*TASK DIRECTIONS:*
When you spot the word "agent" in a line of the data below, copy that line.

*DATASET ENTRIES:*
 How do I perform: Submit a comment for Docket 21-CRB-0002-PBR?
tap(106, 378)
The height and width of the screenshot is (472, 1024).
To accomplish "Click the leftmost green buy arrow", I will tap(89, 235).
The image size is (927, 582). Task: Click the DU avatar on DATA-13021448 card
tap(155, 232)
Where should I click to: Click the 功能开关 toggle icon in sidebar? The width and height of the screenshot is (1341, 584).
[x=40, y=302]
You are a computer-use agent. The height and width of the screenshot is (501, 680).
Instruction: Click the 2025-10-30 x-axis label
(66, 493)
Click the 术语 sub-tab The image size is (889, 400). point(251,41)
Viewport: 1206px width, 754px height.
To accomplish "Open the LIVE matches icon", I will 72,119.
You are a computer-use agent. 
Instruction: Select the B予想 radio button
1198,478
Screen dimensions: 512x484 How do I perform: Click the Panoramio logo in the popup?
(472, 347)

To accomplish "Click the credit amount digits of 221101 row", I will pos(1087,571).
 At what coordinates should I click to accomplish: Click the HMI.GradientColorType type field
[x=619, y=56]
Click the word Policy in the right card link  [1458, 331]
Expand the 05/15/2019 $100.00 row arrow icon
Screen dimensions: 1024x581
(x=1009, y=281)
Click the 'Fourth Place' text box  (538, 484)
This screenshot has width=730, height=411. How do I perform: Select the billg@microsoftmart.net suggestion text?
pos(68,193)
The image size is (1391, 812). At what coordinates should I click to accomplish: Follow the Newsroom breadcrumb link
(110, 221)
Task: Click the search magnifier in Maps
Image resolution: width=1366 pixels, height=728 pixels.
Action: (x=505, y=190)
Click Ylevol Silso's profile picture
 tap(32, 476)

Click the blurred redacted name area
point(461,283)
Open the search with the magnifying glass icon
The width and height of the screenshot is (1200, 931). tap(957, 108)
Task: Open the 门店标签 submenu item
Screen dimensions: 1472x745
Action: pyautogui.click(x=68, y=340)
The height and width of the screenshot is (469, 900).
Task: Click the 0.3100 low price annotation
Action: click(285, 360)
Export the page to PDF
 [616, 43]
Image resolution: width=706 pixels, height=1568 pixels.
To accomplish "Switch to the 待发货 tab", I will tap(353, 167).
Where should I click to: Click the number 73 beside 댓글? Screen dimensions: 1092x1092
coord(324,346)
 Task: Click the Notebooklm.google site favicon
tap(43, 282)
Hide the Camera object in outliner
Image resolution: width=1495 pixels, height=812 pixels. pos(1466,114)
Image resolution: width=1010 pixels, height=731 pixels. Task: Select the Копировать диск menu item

*YOUR SOLUTION:*
You are a computer-use agent. The height and width of the screenshot is (501, 680).
You are a computer-use agent. 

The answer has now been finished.